Instructions to follow: Give all of the data below again exactly, and drop the images.

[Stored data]
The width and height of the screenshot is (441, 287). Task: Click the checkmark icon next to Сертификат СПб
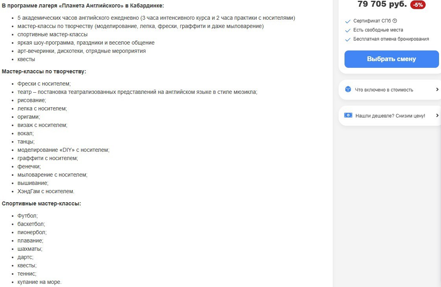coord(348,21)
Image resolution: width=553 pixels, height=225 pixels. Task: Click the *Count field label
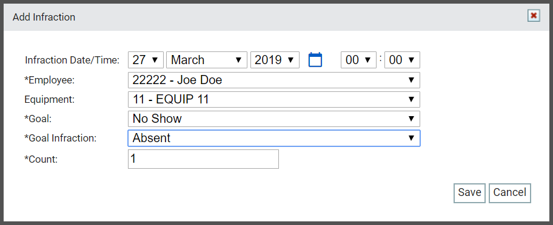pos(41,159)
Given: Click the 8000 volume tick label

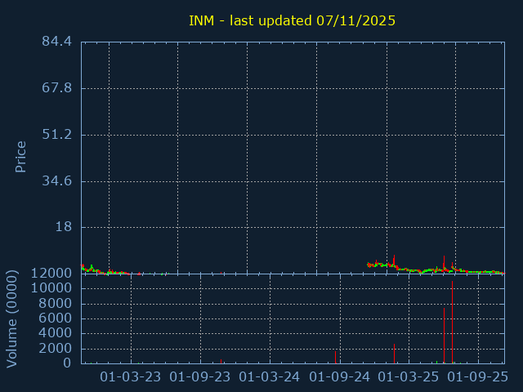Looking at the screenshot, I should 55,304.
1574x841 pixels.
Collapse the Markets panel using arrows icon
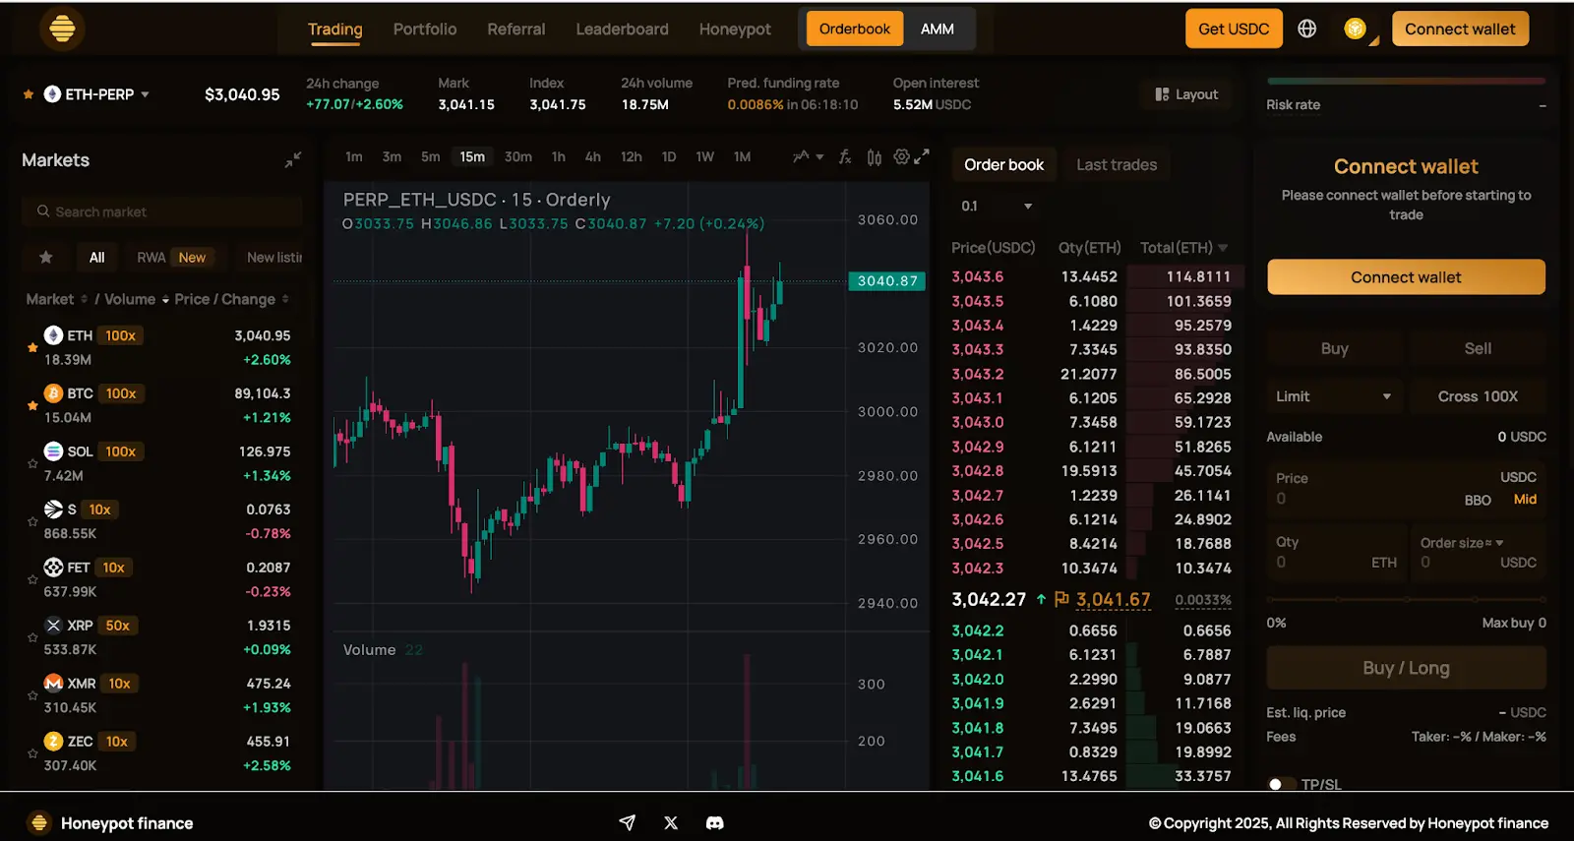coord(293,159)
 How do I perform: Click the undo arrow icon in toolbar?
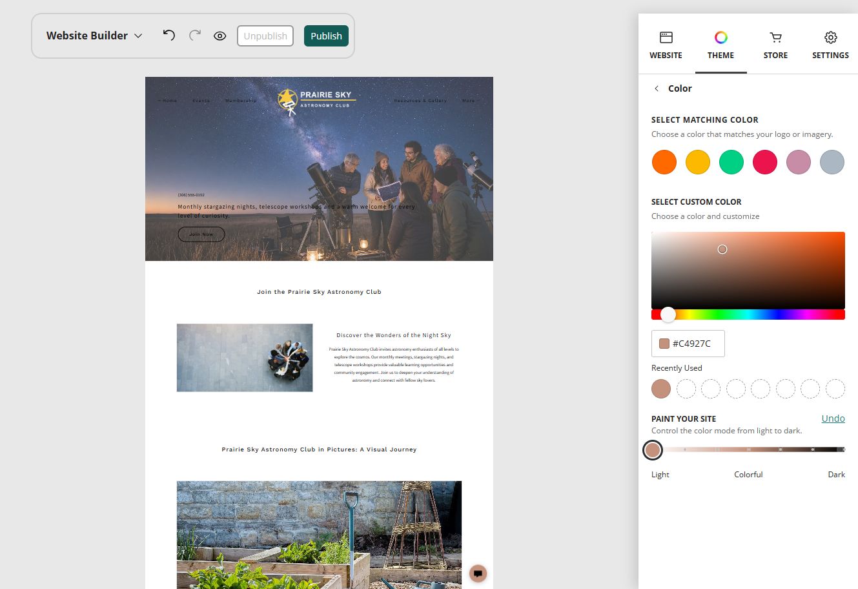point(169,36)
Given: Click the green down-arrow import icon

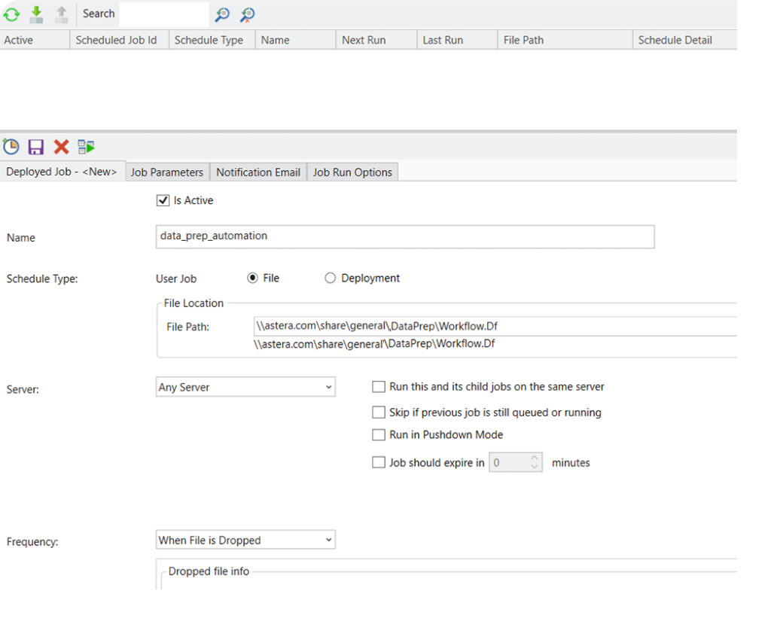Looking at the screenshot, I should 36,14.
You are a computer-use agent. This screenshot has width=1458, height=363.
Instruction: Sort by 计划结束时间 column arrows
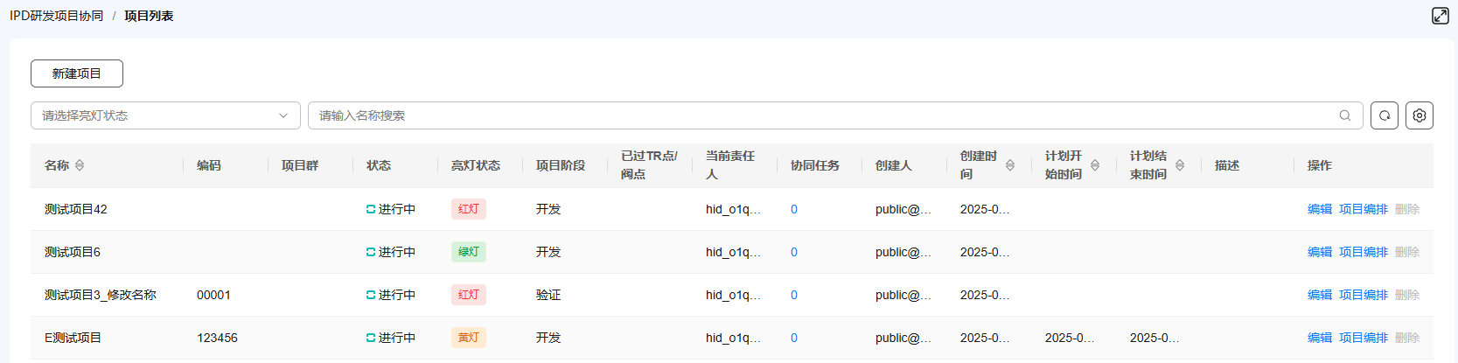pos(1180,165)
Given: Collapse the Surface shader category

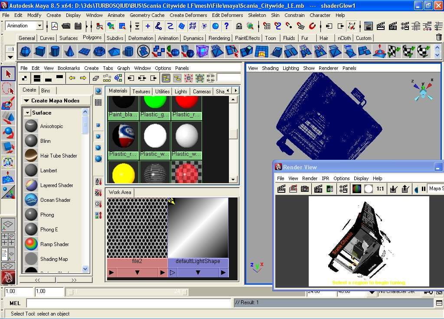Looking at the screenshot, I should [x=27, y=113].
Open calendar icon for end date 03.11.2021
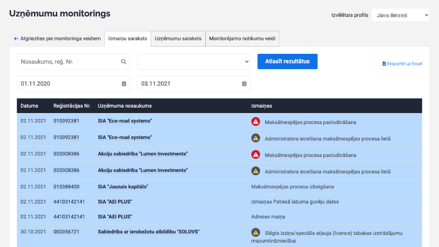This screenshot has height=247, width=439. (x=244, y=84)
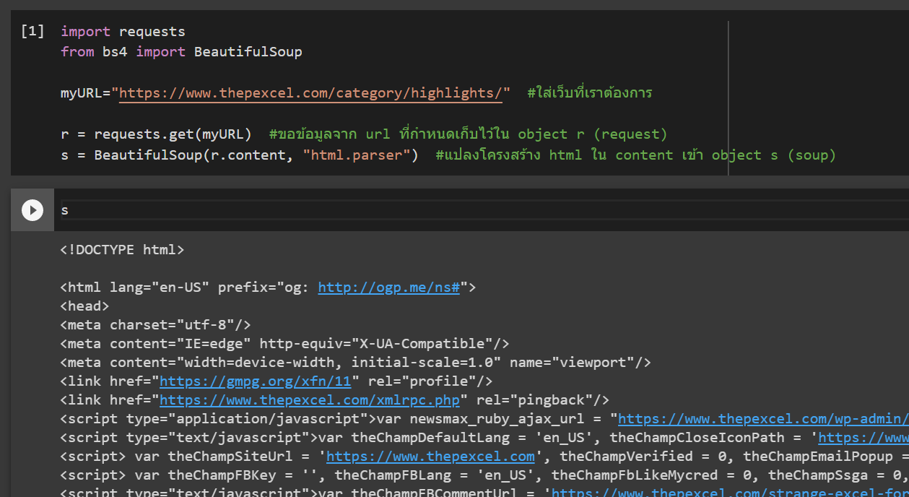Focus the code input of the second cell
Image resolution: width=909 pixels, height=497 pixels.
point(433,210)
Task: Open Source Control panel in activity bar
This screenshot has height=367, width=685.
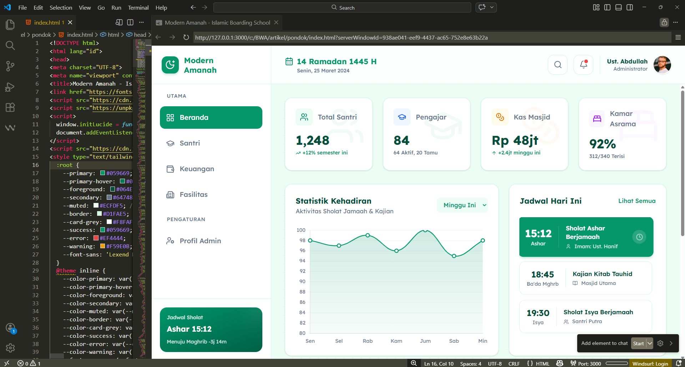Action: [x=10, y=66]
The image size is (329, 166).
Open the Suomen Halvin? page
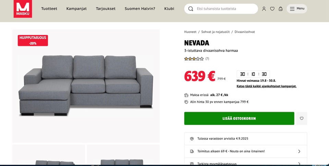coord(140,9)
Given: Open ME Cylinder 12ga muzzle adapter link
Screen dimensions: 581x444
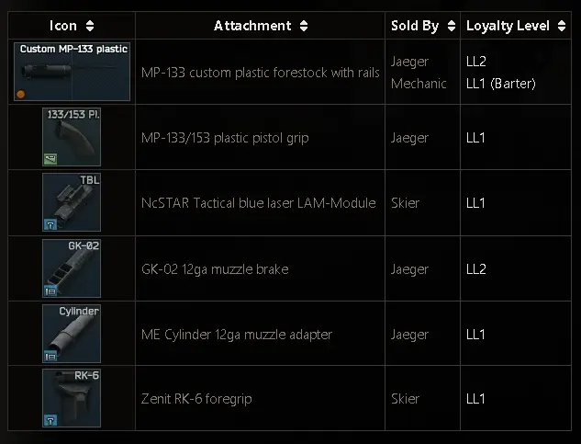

Output:
The width and height of the screenshot is (441, 287). Task: Click the checkmark icon next to Сертификат СПб
coord(348,21)
Image resolution: width=553 pixels, height=225 pixels. Task: Click the *Count field label
pos(41,159)
Given: Click the 8000 volume tick label

Looking at the screenshot, I should 55,304.
1574x841 pixels.
Collapse the Markets panel using arrows icon
coord(293,159)
 How do I perform: Click the undo arrow icon in toolbar?
point(169,36)
Given: Click the green down-arrow import icon

Looking at the screenshot, I should 36,14.
You are a computer-use agent. This screenshot has width=1458, height=363.
Instruction: Sort by 计划结束时间 column arrows
pos(1180,165)
Given: Collapse the Surface shader category

Looking at the screenshot, I should [x=27, y=113].
Open calendar icon for end date 03.11.2021
This screenshot has height=247, width=439. (x=244, y=84)
Focus the code input of the second cell
Image resolution: width=909 pixels, height=497 pixels.
point(433,210)
Task: Open Source Control panel in activity bar
This screenshot has height=367, width=685.
Action: [x=10, y=66]
The image size is (329, 166).
Open the Suomen Halvin? page
coord(140,9)
Given: Open ME Cylinder 12ga muzzle adapter link
Screen dimensions: 581x444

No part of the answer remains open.